Blue Collar Design
The construction industry, to use a loose term, is by and large concerned with implementing designs on a one-by-one basis. each part of the house, high-rise, or landscape, is worked over by an individual, and brought to completion as part of a hands-on process. Concrete foundations are formed by people with tape measures and transits, walls are framed one at a time with a hammer or nail gun, and landscapes are brought (literally) to fruition by pick and shovel. Contrast this with large-scale mass-production, where a million widgets are produced as part of an assembly line.
The point to pay attention to is that in an assembly line, quality control is implemented as adjustments to the machines producing parts. In a house, quality control is done constantly, with every swing of the hammer. If something doesn't fit, it's a matter of trimming, whacking, splitting the difference or otherwise changing what's right in front of you. Snap judgments are intrinsic to the assembly process of a house, since the real world never works out exactly the way you want it to.
The carpenter can be a designer as much as the architect, depending on how much is specified in a blueprint. The carpenter sometimes has a great deal of responsibility for working out the details of trim and siding. The landscaper might be taking a very general planting plan and working out the ideal placement of stones and plants by hand, with soil and a shovel. There is sometimes more design work going on in the head of a skilled tradesperson as in the head of a mediocre architect. At times, the architect's plan must be revised to accommodate the reality of wood and drywall, where only someone on the building site can get that darn beam to actually fit into the ceiling space, and only with a good deal of creative chiseling.
Where this stops being true is in the use of standardized parts. Plumbing and electrical work is primarily built around premade parts, such as pipe fittings and electrical boxes. Windows used to be built into houses with a fairly involved and skilled process, but most windows these days are built in one piece, to be screwed quickly to the outside if a house, with little or no fine corrections. There is a conscious effort on the part of manufacturers to provide parts that require less skill (and therefore money) to install. In short, an attempt to put as much mass-production in a house.

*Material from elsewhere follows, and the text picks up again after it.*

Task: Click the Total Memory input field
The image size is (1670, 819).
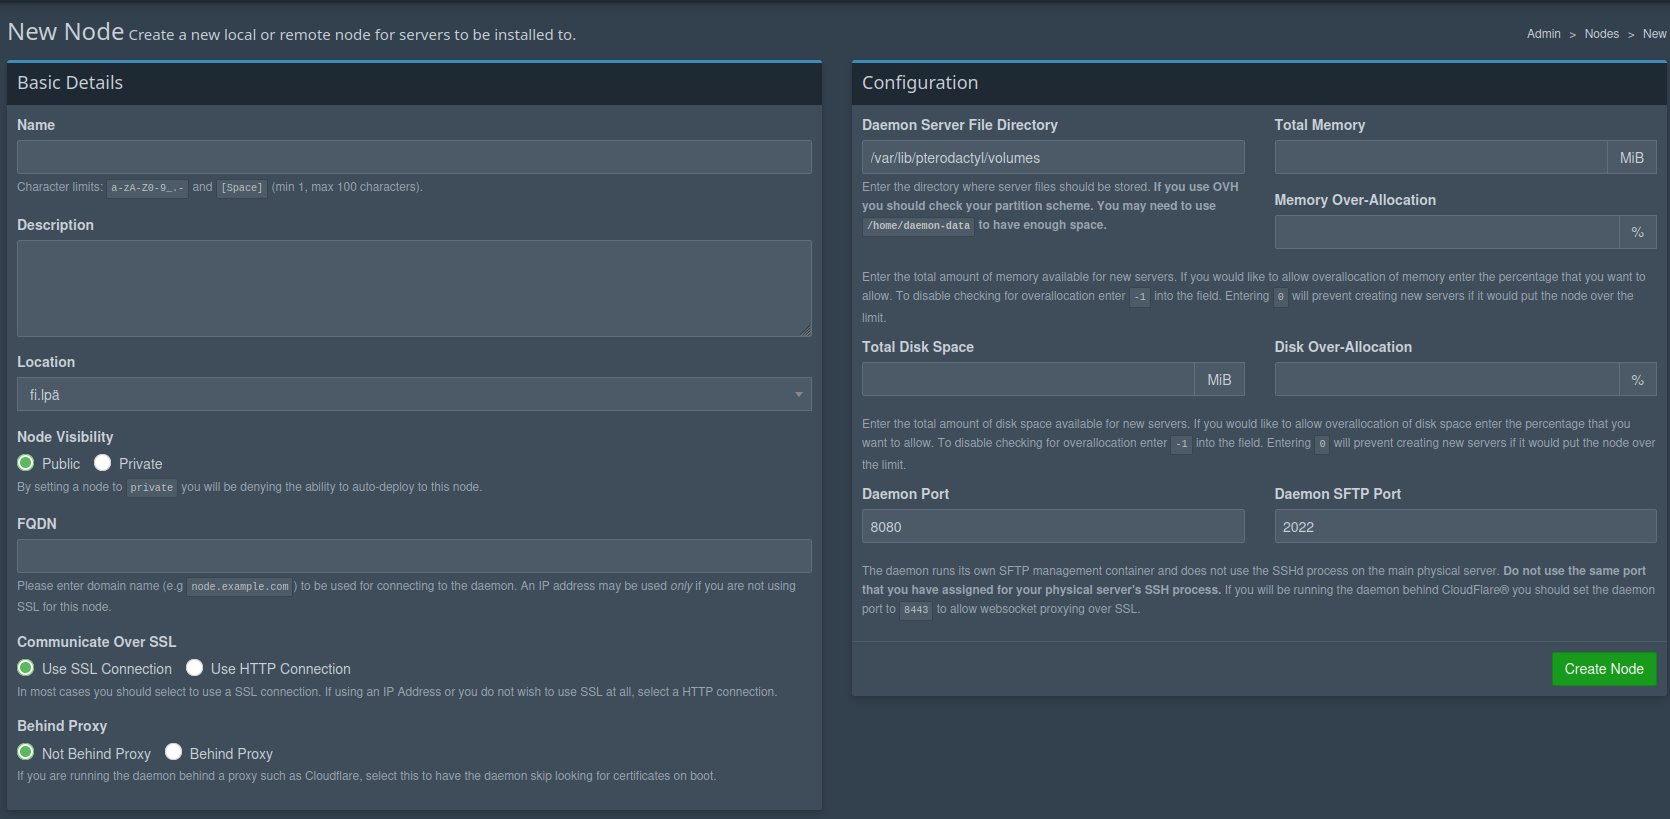Action: coord(1440,157)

How does your design integrate the best of these two extremes? A design for a yacht can't be put on an assembly line, but a plastic bottle pretty much needs to be. What about a table, however? How much are you going to use readily available hardware and production machining, and how much are you going to depend on having reliable woodworkers taking care of the details? What about a bike? If you're planning on producing only two hundred of them, what difference does it make to keep the production in your home country, rather than outsourcing? Are you going to weld up your own components like forks and handlebars, or purchase from another OEM? This is not to say that skilled labor will always be the better alternative - mass production is here for a reason. It's finding the right mix for your product that can put that touch of excellence on your product.